__What you will do__:
Whenever a line in the material below contains "button", copy that line.

━━━━━━━━━━━━━━━━━━━━━━━━━━━━━━

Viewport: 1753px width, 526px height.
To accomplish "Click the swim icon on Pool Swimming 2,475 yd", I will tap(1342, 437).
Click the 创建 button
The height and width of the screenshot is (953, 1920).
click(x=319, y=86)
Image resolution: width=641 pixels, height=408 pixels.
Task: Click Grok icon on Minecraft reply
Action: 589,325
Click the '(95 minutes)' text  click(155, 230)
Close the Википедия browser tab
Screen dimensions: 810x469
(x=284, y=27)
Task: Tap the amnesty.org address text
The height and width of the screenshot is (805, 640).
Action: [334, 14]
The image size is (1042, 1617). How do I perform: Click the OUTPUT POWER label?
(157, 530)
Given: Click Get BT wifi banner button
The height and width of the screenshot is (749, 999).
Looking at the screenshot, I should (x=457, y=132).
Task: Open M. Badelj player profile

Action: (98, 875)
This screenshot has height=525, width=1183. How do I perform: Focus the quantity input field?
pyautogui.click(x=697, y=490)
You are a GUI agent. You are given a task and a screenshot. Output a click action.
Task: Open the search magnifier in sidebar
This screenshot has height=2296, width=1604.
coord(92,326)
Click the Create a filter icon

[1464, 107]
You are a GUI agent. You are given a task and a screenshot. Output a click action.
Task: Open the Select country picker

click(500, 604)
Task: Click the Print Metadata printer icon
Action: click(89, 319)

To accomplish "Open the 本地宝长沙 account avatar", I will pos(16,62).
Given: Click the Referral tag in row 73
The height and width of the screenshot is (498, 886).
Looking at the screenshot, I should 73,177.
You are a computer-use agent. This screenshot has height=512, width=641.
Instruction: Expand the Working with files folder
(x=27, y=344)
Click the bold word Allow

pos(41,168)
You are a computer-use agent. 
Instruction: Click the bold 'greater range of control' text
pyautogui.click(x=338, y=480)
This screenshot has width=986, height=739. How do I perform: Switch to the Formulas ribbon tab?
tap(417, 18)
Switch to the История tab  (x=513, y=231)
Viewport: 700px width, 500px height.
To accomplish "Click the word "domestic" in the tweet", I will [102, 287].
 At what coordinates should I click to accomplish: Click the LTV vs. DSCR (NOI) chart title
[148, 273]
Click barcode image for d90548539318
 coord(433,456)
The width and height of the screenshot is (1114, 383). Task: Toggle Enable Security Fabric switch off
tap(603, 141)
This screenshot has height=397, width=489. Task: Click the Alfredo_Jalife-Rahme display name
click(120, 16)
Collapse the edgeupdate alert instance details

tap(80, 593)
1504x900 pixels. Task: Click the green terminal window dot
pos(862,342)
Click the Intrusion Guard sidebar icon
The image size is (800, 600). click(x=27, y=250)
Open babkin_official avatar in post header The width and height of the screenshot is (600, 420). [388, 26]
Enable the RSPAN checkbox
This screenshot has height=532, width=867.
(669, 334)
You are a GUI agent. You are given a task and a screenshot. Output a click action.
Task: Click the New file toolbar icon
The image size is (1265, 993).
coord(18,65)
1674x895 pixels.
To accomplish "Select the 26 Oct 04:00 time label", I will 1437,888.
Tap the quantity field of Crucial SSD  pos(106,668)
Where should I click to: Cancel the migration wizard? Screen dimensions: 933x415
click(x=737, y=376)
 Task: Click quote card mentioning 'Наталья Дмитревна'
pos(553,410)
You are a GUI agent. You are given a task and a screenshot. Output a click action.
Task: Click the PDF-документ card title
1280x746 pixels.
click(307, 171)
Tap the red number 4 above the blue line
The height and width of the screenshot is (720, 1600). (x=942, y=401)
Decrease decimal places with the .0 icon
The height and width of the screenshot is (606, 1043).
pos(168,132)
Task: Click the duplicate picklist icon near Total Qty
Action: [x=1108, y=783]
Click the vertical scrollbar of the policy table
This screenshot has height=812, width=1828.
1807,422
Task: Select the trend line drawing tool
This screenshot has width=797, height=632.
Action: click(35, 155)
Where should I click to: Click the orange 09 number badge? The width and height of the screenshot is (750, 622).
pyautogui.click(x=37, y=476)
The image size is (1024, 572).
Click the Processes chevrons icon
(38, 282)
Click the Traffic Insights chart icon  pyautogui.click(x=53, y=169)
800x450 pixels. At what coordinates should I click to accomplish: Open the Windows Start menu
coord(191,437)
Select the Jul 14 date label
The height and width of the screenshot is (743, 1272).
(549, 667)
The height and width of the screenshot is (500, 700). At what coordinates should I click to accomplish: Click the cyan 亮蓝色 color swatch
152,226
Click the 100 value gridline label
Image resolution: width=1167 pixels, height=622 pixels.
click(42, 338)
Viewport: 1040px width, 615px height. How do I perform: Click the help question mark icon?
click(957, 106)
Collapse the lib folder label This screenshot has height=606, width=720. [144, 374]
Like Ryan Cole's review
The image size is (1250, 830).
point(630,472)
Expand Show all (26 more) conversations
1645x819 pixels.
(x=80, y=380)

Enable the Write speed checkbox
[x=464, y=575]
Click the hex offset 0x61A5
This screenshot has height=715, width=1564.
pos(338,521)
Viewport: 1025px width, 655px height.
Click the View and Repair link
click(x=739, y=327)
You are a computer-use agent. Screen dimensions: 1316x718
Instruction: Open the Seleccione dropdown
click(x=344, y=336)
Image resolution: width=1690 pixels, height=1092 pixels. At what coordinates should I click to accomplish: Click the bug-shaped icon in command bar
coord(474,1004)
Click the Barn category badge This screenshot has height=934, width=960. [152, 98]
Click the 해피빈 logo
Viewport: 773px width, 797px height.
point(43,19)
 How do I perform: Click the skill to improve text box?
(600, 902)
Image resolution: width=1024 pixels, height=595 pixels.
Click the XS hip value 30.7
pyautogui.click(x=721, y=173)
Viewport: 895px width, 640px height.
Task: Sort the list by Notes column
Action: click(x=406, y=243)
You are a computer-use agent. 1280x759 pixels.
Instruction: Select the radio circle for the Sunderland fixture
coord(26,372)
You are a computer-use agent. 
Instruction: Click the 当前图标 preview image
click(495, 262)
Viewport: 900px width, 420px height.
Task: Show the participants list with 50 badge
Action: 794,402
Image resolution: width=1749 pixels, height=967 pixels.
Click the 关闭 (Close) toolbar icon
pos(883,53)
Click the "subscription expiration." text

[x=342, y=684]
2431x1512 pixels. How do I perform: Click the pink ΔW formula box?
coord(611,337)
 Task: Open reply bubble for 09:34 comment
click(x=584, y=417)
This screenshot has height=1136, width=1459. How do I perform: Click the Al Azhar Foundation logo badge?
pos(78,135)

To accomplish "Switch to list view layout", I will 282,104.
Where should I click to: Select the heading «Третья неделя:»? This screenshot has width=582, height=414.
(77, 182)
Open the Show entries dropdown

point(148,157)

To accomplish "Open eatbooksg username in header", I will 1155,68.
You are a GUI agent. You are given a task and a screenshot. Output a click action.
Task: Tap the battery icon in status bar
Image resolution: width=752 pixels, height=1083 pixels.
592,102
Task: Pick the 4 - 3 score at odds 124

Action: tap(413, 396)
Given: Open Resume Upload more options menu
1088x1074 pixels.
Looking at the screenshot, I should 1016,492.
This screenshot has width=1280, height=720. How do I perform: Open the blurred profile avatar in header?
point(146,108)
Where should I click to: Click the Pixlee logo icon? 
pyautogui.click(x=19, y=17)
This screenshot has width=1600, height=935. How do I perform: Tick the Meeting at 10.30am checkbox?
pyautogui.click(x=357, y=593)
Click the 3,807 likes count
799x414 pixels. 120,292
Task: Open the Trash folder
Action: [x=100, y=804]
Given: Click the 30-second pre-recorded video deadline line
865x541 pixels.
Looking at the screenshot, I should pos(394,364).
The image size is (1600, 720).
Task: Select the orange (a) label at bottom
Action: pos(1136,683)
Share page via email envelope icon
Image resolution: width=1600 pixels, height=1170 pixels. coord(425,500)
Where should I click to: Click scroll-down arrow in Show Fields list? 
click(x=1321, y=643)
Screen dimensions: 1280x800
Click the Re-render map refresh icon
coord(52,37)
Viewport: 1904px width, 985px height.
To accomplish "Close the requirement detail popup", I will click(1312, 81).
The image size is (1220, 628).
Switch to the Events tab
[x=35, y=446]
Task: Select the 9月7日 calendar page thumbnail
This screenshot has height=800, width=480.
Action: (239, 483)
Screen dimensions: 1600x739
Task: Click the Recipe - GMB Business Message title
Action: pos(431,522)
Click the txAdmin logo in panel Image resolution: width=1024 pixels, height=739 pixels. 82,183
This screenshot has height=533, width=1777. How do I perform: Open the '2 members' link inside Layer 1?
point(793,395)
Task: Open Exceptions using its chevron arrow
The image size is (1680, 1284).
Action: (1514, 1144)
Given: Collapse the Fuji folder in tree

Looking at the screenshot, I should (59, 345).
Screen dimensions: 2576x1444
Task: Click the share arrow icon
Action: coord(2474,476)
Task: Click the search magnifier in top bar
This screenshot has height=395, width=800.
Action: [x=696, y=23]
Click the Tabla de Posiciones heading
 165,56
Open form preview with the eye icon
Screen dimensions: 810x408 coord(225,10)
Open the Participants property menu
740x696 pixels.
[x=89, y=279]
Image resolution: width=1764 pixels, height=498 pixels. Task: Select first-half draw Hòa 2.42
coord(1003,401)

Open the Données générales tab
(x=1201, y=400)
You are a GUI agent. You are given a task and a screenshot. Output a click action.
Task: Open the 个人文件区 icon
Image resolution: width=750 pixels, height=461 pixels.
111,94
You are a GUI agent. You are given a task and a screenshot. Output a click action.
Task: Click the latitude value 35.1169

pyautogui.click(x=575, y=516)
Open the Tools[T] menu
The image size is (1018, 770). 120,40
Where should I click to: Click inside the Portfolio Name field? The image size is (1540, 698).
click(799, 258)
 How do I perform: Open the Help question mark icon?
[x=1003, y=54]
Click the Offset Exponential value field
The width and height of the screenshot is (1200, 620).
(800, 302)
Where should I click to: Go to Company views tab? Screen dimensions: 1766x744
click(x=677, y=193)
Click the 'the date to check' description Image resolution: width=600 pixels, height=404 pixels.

━━━━━━━━━━━━━━━━━━━━━━━━━━━━━━

__Output below__:
Click the 创建 button
Given: Click Get BT wifi banner button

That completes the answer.